Anna's Archive Faces Millions in Damages and a Permanent Injunction
Scale and Preservation of Anna’s Archive
- Commenters note the archive is ~860 TB, with suggestions to distribute it via preloaded multi‑drive arrays or tapes.
- Some think individuals or hobbyists can realistically host 250 TB subsets (e.g., non‑fiction/journals), but ISPs and transfer times are major bottlenecks.
- Others argue only physical distribution at scale (hard drives, tapes) is feasible, while some see partial mirroring (1 TB chunks) as not worth the legal and logistical risk.
Compression, LLMs, and File Formats
- Idea raised: treat LLMs or advanced predictors as lossless compressors by storing only deviations from predictions.
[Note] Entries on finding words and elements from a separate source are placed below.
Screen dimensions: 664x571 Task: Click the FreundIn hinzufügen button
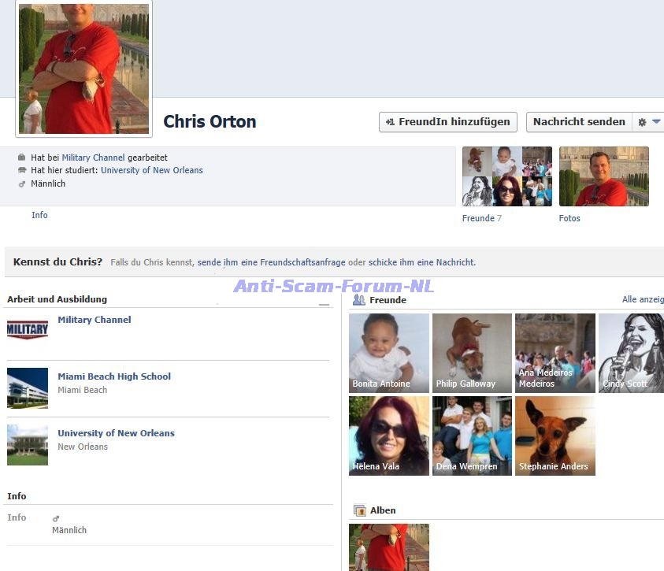point(448,122)
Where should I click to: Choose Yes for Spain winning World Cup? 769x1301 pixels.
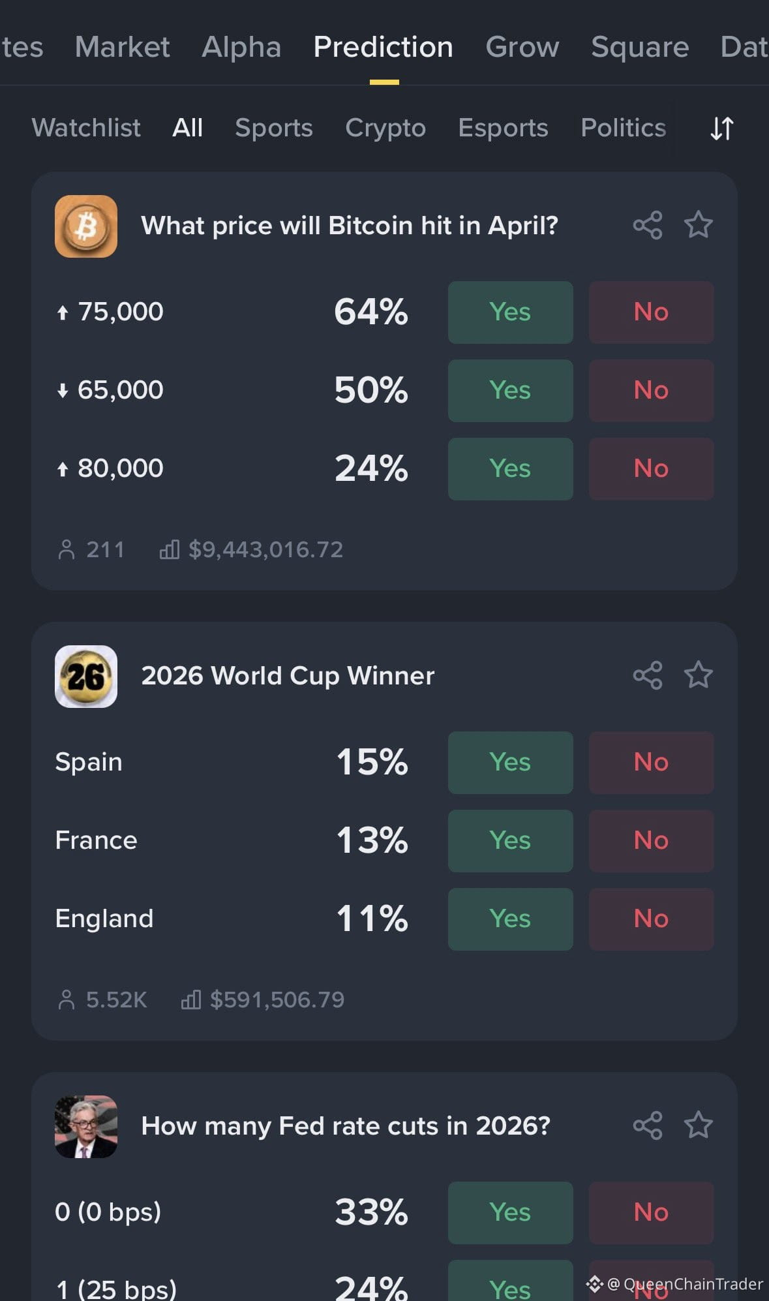point(511,763)
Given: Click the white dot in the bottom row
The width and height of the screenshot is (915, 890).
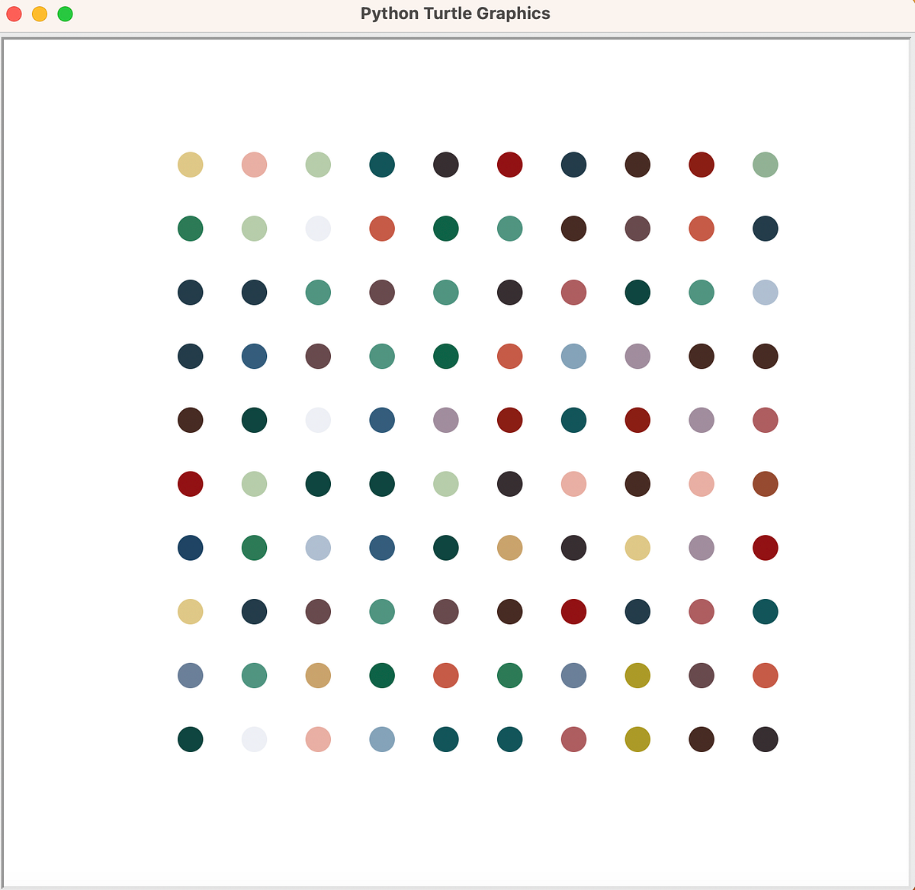Looking at the screenshot, I should tap(254, 738).
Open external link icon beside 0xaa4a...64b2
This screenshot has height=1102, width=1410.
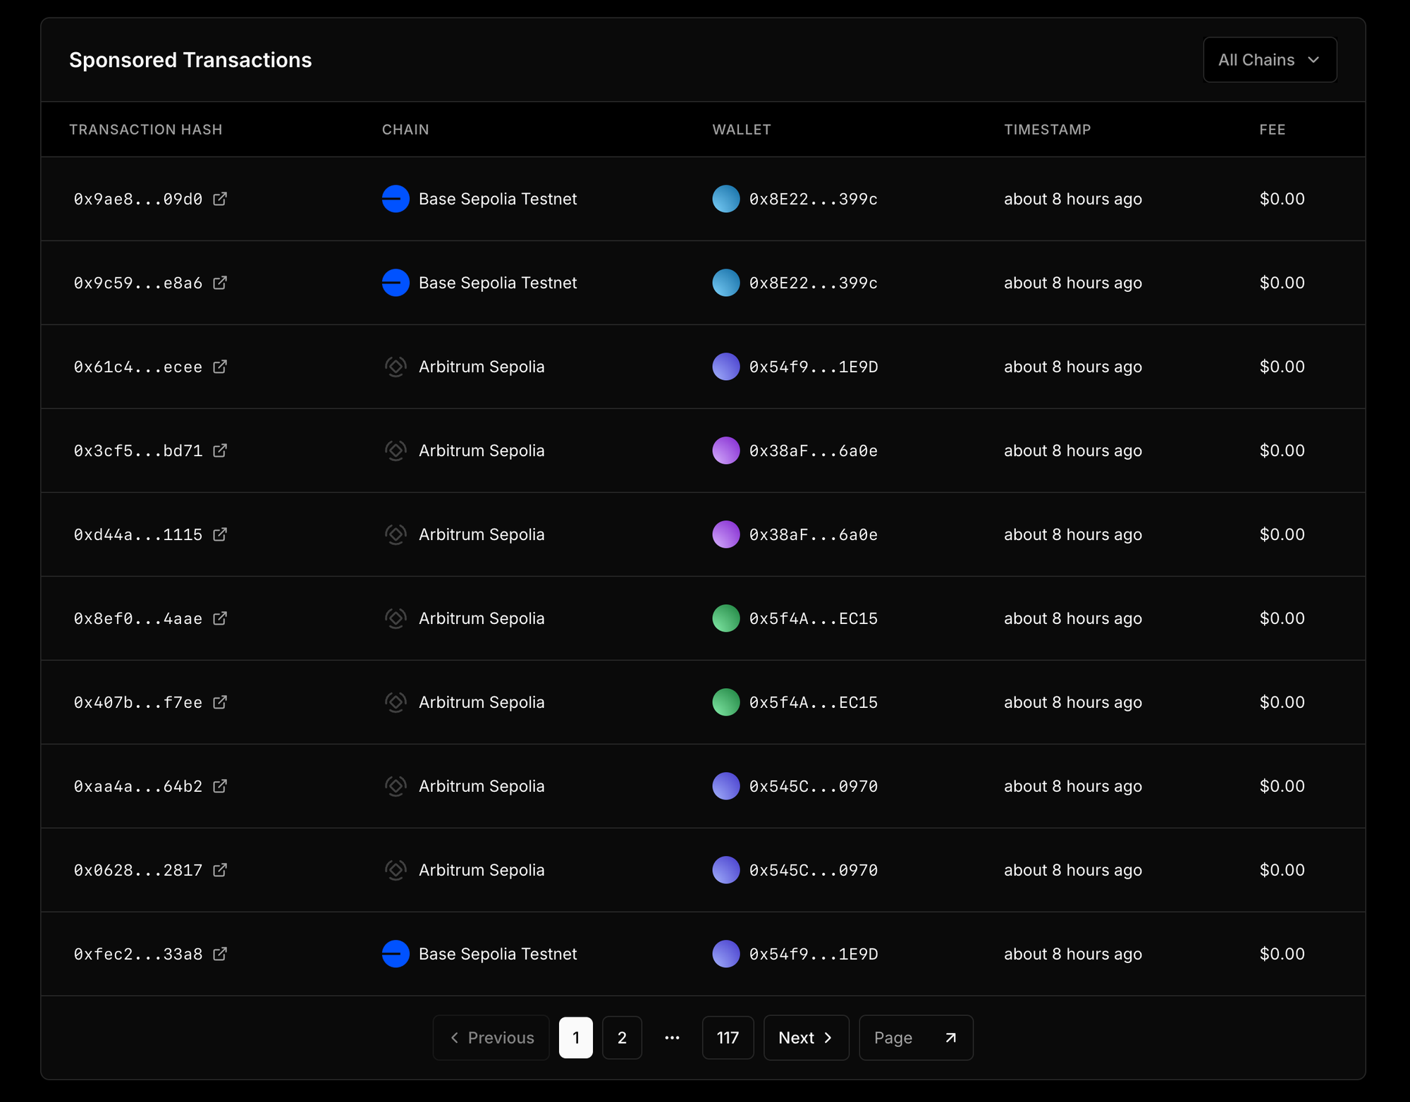tap(220, 786)
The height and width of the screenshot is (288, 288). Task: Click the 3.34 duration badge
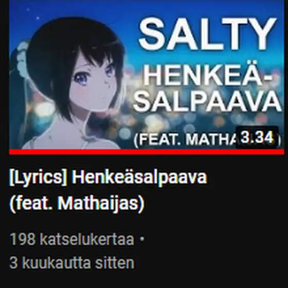(x=257, y=138)
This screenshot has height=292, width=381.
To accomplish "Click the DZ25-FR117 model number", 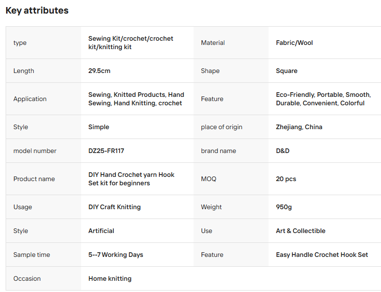I will [x=106, y=151].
- Pushback: LLM-based representations are unreliable for trusted reference content; lossless schemes exist but are complex.
- Discussion of converting bloated PDFs to DjVu to shrink the archive; others say tooling is poor and that sticking with PDFs (and ultimately plain text + images) is more future‑proof.
Views on OCLC, WorldCat, and the Lawsuit
- Many see OCLC’s mission statements about “sharing knowledge” as hypocritical given litigation against a mirror of WorldCat data.
- Some question OCLC’s added value, since it did not create the bibliographic data; others say organizing and standardizing data is non‑trivial and valuable.
- Several note a history of OCLC asserting strong control over its records, framing this suit as part of a broader gatekeeping pattern.
Scraping, “Cyberattacks,” and Claimed Damages
- OCLC claims ~$5.3M in damages (hardware upgrades, Cloudflare, salaries for 34 staff, investigations). Commenters widely view this as inflated or as normal operating costs.
- Debate over whether aggressive scraping constitutes a “cyberattack.” Some note scrapers can effectively DoS sites; others say calling scraping “hacking” is dangerous overreach.
- Comparisons drawn to earlier cases around scraping and to the prosecution of high‑profile downloaders; some hope or fear this could set precedent affecting AI training.
Intellectual Property and Copyright Debate
- Strong current that IP does more harm than good, especially for knowledge access; calls range from radical abolition to sharply shorter copyright terms (e.g., 7–15–30 years) and reform of patent renewals.
- Counterargument: IP‑intensive sectors represent a large share of GDP and employment; losing legal protection could undercut companies like chip designers and weaken US strategic power.
- Long sub‑thread on differences between physical and intellectual property, incentives to create, and whether markets would adapt if IP protections were scaled back.